The EBRD was created in 1991 to monitor and help former communist countries to undergo transition from closed state controlled economies to open market economies. It includes countries such as Russia, Kazakhstan, Poland, Slovenia, Lithuania, Mongolia, and 24 others.

As part of help offered, the bank is investing in private enterprises in order to stimulate the growth of local economies. Additionally, it persuades other commercial banks such as Italy’s UniCredit SpA, France’s Societe Generale SA, and Austria’s Erste Bank AG to take part in investment by providing these banks suitable funds to lend to local businesses.

Central Europe and Baltic Countries
For 2010 the forecast for Central Europe and Baltic countries is to grow 1.7 percent and for 2011 the growth will be 3.1 percent.

Poland is seen as the leader economy, growing “2.7 percent this year, which is strong by regional standards.”

The Slovak Republic is benefiting from “recovery in European industrial production, in particular of cars.” It is set to grow 3.1 percent in this year and 3.4 percent in the next.

Southeastern European Countries and Turkey
In most of the Southeastern European countries there is virtually not much sign of economic growth except for Turkey, which is growing at an astounding rate.

Turkey shows a robust growth of 5.9 percent this year and 4.0 percent in 2011. “Capital inflows, especially portfolio flows, have increased rapidly and unemployment continues to decline as employment rises.”

The only two countries with negative growth in this group are Bulgaria and Romania. In the latter, the austerity program is slowing down the economy, as the government promised to cut public sector wages by 25 percent and increase VAT by 5 percent, which “will further dampen domestic demand in the short term.”

“Growth in Bulgaria is constrained by the need to improve competitiveness, maintain fiscal discipline, and cope with the slowdown in foreign direct investment inflows that were a key growth driver per-crisis.”

Eastern Europe and the Caucasus
“This diverse group of countries has benefited from recent improvement of market confidence in emerging markets and higher commodity prices,” the report said.

After a disastrous drop of 15 percent of Ukraine’s GDP in 2009, it is set to a steady 4 percent growth for the next 2 years. The new Russian-inclined president Viktor Yanukovych is setting a trend of confidence to put the damaged economy back on its feet and IMF has agreed to lend $14.5 billion to aid the recovery.

Georgia sees a positive 3.5 percent growth this year and 4.5 percent in 2011. “Economic vulnerabilities in Georgia (including a large trade deficit) continue to be partially mitigated by a generous aid package from a wide range of donors, which has partly compensated for the collapse of foreign direct investment,” the report said.

Russia, Central Asia, and Mongolia
According to the report, “Both the Russian and the Kazakh economies have been on a steep recovery path since the end of 2009, on the back of higher oil prices, large-scale fiscal stimulus packages, and banking-system support.”
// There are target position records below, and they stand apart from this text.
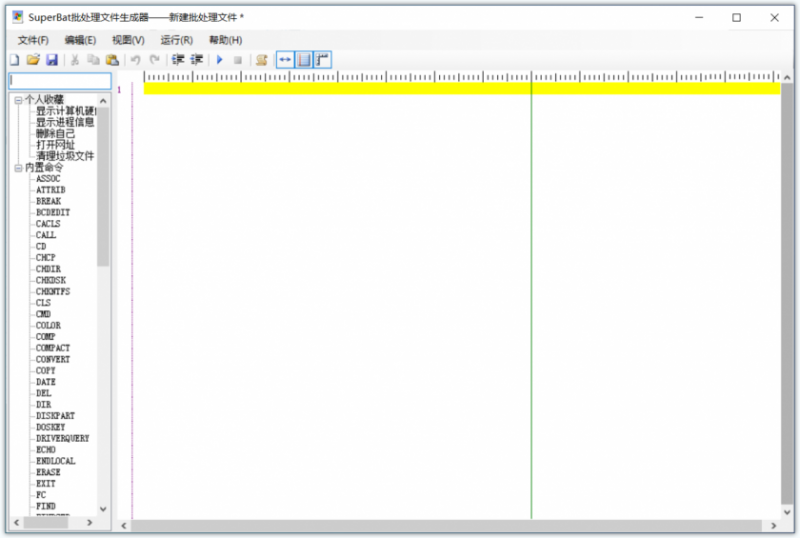Toggle the word wrap arrows button
Screen dimensions: 800x538
(285, 60)
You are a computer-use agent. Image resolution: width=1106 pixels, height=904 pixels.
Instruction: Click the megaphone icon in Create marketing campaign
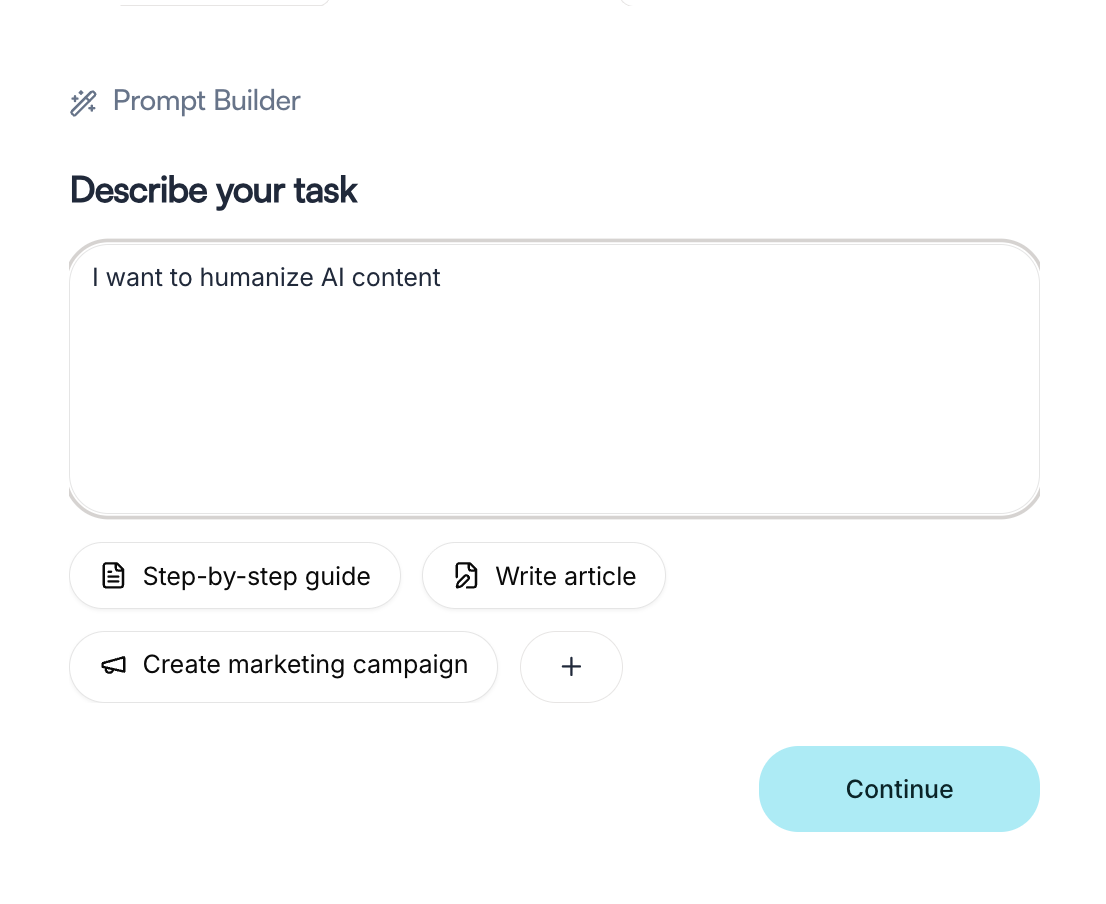114,666
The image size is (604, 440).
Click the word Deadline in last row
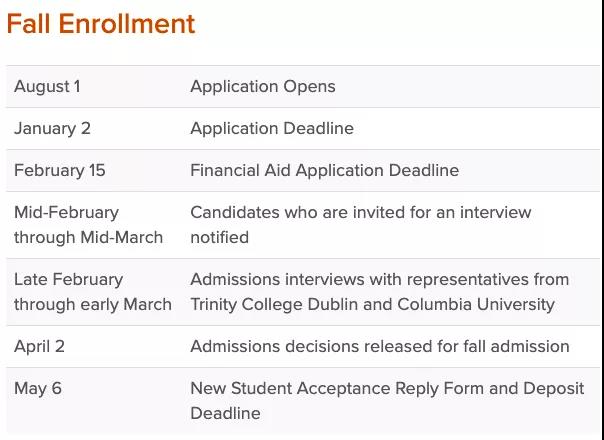pyautogui.click(x=224, y=413)
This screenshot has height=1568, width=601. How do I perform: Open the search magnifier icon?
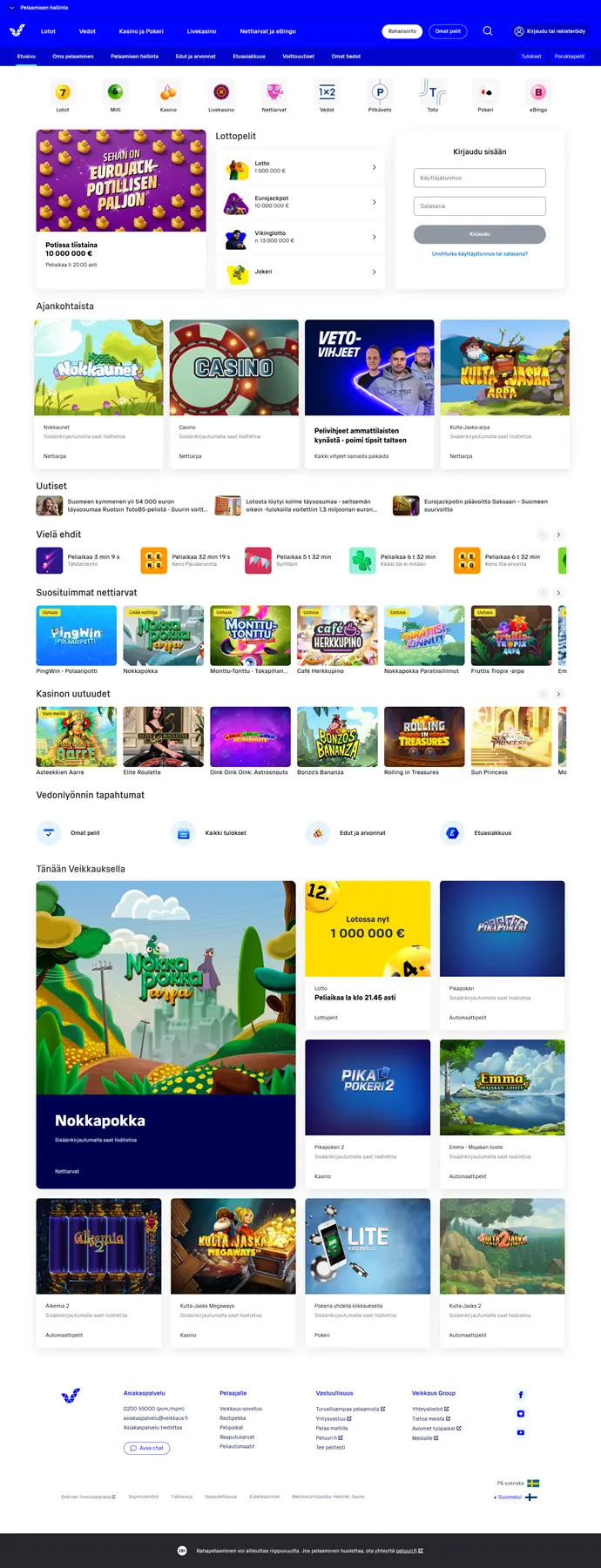[488, 30]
Russia, which shrunk a miserable negative 7.8 percent in 2009, is seeing a stable growth of 4.4 percent this year and another 4.6 percent in 2011.

Kazakhstan is set on a fast recovery of 4.0 percent this year and 5.3 percent in the next. “Industrial production and manufacturing grew by 11 percent and 18 percent in the first half of 2010, respectively, mainly driven by an increased extraction of coal, oil, copper, and other minerals.”

Turkmenistan is the impressive winner of all 30 countries, growing 11 percent in 2010 and another 12 percent in 2011. This is mainly due to “higher export volumes [of gas] to China and Iran, which is supporting growth.”

The politically troubled Kirgiz Republic is feeling the negative effects of the violent riots, as the economy is set to shrink 3.7 percent this year. In 2011, it is set to growth an impressive 7.0 percent only if the country manages to maintain a peaceful state.